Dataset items
- - - -
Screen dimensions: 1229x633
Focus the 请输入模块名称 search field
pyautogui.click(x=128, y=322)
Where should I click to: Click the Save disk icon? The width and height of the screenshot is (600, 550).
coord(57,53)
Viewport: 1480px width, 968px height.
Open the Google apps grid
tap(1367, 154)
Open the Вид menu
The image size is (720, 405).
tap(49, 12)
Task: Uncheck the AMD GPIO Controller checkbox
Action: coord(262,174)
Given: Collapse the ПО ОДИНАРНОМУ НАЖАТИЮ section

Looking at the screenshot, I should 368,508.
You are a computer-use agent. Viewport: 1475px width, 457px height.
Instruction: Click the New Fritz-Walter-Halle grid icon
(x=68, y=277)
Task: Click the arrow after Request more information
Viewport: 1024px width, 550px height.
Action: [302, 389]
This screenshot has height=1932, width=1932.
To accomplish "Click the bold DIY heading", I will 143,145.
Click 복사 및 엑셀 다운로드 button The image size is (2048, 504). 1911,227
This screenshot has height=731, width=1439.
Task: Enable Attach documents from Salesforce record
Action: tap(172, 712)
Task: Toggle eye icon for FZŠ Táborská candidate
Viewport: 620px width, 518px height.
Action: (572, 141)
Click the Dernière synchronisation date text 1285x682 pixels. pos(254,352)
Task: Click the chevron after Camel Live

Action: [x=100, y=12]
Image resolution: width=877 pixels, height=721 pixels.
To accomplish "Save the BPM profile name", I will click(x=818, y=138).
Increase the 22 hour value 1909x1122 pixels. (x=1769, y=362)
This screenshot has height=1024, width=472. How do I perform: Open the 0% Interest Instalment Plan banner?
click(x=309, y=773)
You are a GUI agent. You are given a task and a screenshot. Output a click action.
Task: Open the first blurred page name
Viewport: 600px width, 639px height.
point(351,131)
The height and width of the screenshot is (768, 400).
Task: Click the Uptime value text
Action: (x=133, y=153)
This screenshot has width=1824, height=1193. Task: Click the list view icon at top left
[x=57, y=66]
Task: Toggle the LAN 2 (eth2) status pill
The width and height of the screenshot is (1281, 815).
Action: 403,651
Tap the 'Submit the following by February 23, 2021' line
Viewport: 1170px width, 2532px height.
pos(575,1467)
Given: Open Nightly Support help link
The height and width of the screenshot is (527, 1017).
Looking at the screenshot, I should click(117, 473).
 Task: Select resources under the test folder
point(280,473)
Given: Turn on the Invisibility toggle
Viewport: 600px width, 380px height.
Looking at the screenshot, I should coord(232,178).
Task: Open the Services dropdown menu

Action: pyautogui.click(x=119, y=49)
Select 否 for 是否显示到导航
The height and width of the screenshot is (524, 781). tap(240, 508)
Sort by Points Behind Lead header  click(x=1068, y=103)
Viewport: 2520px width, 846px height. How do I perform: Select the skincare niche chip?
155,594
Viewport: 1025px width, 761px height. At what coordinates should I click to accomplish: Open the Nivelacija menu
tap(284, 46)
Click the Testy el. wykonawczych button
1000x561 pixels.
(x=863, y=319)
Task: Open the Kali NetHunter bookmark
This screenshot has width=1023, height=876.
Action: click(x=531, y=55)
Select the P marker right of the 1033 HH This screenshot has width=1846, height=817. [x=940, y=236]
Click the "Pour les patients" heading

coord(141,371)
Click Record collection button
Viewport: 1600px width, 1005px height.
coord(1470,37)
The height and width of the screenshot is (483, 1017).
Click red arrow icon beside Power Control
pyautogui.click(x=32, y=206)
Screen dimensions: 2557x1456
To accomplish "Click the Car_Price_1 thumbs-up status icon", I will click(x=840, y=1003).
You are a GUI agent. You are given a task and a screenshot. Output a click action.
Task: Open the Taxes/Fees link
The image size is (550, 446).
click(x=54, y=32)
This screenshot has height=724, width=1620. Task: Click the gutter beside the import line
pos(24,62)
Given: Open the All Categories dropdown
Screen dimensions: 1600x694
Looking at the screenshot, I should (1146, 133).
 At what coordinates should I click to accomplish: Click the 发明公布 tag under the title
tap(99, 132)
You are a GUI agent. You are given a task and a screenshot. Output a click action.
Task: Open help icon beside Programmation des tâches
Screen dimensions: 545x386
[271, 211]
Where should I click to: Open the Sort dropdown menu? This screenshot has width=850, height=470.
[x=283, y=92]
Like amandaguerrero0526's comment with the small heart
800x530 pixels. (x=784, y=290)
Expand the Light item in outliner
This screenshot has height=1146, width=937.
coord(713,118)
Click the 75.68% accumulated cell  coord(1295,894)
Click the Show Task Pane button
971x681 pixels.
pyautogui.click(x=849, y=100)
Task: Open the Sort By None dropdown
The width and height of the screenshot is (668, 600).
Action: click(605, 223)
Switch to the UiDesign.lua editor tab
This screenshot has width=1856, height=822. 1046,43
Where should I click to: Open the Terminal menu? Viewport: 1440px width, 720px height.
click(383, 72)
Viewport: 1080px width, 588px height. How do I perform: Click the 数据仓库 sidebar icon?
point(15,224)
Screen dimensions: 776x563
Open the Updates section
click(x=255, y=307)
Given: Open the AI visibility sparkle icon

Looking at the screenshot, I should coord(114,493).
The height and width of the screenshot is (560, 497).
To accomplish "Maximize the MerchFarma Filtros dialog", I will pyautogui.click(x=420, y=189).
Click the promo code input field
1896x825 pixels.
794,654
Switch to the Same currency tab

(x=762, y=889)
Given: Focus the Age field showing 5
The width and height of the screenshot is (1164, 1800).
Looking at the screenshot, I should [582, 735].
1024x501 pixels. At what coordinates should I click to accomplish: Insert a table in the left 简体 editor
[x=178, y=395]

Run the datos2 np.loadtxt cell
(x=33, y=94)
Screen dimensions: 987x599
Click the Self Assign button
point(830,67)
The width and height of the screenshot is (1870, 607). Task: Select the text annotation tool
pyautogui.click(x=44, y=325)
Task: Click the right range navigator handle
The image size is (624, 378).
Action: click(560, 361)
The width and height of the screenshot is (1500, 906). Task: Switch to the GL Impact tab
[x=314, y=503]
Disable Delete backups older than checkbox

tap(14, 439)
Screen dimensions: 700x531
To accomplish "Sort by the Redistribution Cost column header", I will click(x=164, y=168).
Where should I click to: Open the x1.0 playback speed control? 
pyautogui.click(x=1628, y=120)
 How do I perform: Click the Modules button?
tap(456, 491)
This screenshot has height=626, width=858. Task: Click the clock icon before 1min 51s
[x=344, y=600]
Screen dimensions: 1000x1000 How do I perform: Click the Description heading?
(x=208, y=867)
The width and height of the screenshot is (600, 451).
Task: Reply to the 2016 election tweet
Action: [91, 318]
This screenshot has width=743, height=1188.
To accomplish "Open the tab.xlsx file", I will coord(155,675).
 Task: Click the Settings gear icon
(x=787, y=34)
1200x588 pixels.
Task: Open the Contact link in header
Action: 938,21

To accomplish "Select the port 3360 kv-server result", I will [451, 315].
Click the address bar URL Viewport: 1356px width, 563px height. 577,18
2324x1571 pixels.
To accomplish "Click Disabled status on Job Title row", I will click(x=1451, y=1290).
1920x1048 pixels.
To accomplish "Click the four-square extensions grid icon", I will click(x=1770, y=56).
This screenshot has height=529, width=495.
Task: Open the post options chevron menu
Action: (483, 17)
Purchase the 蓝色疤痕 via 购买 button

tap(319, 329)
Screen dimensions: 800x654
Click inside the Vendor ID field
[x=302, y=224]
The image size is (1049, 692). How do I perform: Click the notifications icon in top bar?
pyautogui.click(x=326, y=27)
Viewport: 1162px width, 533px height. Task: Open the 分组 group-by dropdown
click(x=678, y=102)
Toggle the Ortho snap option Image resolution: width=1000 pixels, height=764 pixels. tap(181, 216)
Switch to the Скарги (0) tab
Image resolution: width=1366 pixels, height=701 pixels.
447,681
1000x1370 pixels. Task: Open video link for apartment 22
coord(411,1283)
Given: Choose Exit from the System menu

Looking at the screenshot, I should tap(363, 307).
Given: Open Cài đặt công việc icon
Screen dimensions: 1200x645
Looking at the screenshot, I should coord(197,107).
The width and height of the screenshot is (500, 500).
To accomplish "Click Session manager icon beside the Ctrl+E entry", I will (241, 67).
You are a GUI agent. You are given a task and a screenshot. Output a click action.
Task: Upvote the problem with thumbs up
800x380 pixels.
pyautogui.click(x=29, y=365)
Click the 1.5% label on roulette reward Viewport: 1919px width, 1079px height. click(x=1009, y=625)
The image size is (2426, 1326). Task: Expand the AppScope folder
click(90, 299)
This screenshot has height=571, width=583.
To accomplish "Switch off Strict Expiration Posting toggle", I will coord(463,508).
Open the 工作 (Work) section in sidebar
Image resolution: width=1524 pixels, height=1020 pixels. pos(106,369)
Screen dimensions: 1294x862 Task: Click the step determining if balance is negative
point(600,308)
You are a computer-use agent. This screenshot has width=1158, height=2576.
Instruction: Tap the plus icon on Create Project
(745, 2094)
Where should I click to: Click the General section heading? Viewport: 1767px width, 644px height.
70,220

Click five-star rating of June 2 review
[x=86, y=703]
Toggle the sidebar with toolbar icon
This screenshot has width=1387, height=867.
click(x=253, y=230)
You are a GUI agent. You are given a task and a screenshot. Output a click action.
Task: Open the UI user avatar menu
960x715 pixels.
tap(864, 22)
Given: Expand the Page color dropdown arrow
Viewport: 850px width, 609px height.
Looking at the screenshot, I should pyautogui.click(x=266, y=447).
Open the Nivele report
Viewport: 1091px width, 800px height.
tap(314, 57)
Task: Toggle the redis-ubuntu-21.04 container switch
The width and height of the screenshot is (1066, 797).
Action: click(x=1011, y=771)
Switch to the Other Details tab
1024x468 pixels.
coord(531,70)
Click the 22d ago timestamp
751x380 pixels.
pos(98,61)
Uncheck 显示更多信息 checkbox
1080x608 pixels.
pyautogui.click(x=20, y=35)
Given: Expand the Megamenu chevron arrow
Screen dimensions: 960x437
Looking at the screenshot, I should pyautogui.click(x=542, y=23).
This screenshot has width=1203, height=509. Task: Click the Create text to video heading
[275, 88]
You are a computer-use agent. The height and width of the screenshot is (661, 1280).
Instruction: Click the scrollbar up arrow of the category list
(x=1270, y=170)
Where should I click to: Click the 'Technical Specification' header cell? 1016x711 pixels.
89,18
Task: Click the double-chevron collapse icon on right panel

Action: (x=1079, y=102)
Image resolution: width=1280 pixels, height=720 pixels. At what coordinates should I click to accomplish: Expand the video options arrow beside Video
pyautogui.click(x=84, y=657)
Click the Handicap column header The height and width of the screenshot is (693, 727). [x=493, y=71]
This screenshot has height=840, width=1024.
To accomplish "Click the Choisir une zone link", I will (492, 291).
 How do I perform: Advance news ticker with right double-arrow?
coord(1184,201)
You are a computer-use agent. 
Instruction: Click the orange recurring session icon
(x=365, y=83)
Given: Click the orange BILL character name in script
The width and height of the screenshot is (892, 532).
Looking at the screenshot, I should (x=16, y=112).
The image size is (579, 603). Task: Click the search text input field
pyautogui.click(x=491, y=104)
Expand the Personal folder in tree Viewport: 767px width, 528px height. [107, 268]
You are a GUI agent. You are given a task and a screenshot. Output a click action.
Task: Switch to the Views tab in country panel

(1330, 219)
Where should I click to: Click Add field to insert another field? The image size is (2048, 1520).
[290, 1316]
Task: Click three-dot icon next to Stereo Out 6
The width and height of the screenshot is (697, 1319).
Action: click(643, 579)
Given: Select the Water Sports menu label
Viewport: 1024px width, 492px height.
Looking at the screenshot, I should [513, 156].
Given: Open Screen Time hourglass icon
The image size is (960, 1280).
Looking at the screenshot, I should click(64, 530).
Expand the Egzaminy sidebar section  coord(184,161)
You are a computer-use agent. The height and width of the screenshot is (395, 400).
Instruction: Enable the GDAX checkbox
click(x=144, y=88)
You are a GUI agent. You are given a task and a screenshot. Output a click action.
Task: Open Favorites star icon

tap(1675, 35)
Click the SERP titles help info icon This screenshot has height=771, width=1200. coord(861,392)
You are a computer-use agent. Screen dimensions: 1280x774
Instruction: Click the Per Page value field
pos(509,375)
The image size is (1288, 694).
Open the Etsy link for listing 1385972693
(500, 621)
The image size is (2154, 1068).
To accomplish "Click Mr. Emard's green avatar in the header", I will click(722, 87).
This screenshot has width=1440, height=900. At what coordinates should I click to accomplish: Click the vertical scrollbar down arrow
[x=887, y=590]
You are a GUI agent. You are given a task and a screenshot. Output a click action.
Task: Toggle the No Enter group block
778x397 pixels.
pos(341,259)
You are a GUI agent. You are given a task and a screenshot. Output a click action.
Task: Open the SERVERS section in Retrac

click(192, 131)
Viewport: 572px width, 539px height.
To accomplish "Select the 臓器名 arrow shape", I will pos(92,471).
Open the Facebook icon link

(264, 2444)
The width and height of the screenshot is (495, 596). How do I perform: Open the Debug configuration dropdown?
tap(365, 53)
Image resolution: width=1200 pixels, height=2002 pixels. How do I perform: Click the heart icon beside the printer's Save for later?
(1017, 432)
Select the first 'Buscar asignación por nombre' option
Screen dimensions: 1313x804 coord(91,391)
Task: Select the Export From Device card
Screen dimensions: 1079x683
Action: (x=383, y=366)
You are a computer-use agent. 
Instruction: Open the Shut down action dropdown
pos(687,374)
- - - -
Extract exactly and only the lines above from the line containing "Click 복사 및 엑셀" through the line containing "Image resolution: width=877", both end lines included.

Response to this exercise:
Click 복사 및 엑셀 다운로드 button The image size is (2048, 504). 1911,227
This screenshot has height=731, width=1439.
Task: Enable Attach documents from Salesforce record
Action: tap(172, 712)
Task: Toggle eye icon for FZŠ Táborská candidate
Viewport: 620px width, 518px height.
Action: (572, 141)
Click the Dernière synchronisation date text 1285x682 pixels. pos(254,352)
Task: Click the chevron after Camel Live

Action: [x=100, y=12]
Image resolution: width=877 pixels, height=721 pixels.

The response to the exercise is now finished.